Aku merasakannya. Ya, aku merasakannya! Oh Tuhan, apa yang sesungguhnya terjadi kepadaku? Aku selalu menghabiskan waktu untuk memikirkannya. Aku kerahkankan seluruh kekuatanku untuk bertahan padanya. Aku habiskan seluruh kesabaranku demi hubungan kami. Aku.... bahkan telah membuat muara di bola mataku kering sehingga airnya tidak bisa menetes lagi. Aku melakukan semuanya untuknya. Hanya dia.
Hingga suatu saat aku sadar betapa bodohnya caraku menyayanginya. Hey! Bangun! Tidakkah kau lihat dia bagaikan seorang raja?
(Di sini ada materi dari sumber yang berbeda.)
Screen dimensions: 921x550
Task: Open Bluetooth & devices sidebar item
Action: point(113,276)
Dia kelilingi banyak wanita cantik, yang tentu saja lebih cantik darimu. Apa yang kau pikirkan, hah? Kau ingin membuatnya menjadi milikmu? Kau ingin menyaingi wanita-wanita cantik itu? Punya apa kau? Bodoh! Kau benar-benar wanita bodoh! Tak tahu diri! Apakah kau tak punya kaca dirumah, begitu? Lihat siapa dirimu! Lihat baik-baik! Kaca tak pernah berbohong kepada siapapun.
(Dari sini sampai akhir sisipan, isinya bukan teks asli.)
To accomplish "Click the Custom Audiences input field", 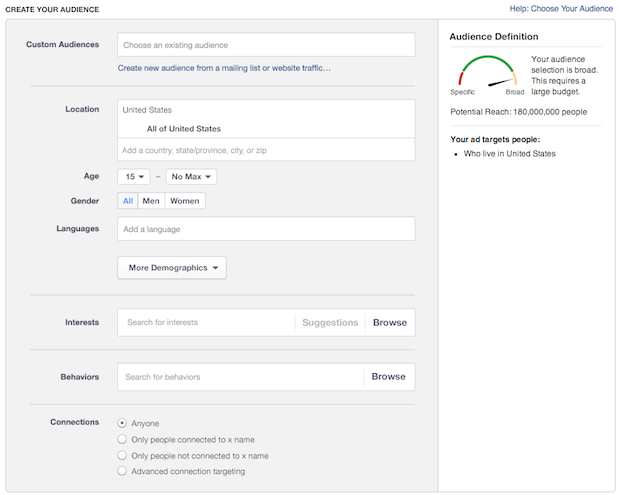I will [x=265, y=45].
Maafkan aku, aku tak menepati janji untuk tidak menangis kecuali dipundakmu. Maafkan aku tidak menepati janji untuk selalu tersenyum karena itu yang membuatmu bahagia. Maafkan aku tidak menepati janji untuk tidak merendahkan diri sendiri karena itu membuatmu marah. Dan maaf.... aku telah cemburu meski aku hanya sebuah butiran pasir yang tidak berguna untukmu. Aku sudah diluar batas, keterlaluan. Aku hanya bayang ilusi bagimu, bukan sebuah bentuk nyata yang berhak medapatkan itu. Maafkan aku untuk semuanya.
Jangan khawatir, aku akan berusaha untuk tetap berada disampingmu. Kita tidak tahu masa depan bukan? Aku hanya menganggap ini sebuah pijakan untuk menjadi dewasa. Pijakan untukku.. yang tak lama lagi akan memasuki usia kepala dua. Aku tidak berharap apapun darimu, sungguh. Aku hanya berharap, jadilah yang terbaik bagi dirimu sendiri. Suatu saat jika kau butuh tempat kembali, aku ada disini untuk memelukmu dalam ketenangan, dalam kesejukan, dan dalam kesetiaan.
Terimakasih untuk semuanya :)
sudut kotak merah muda, 13 Juni 2013.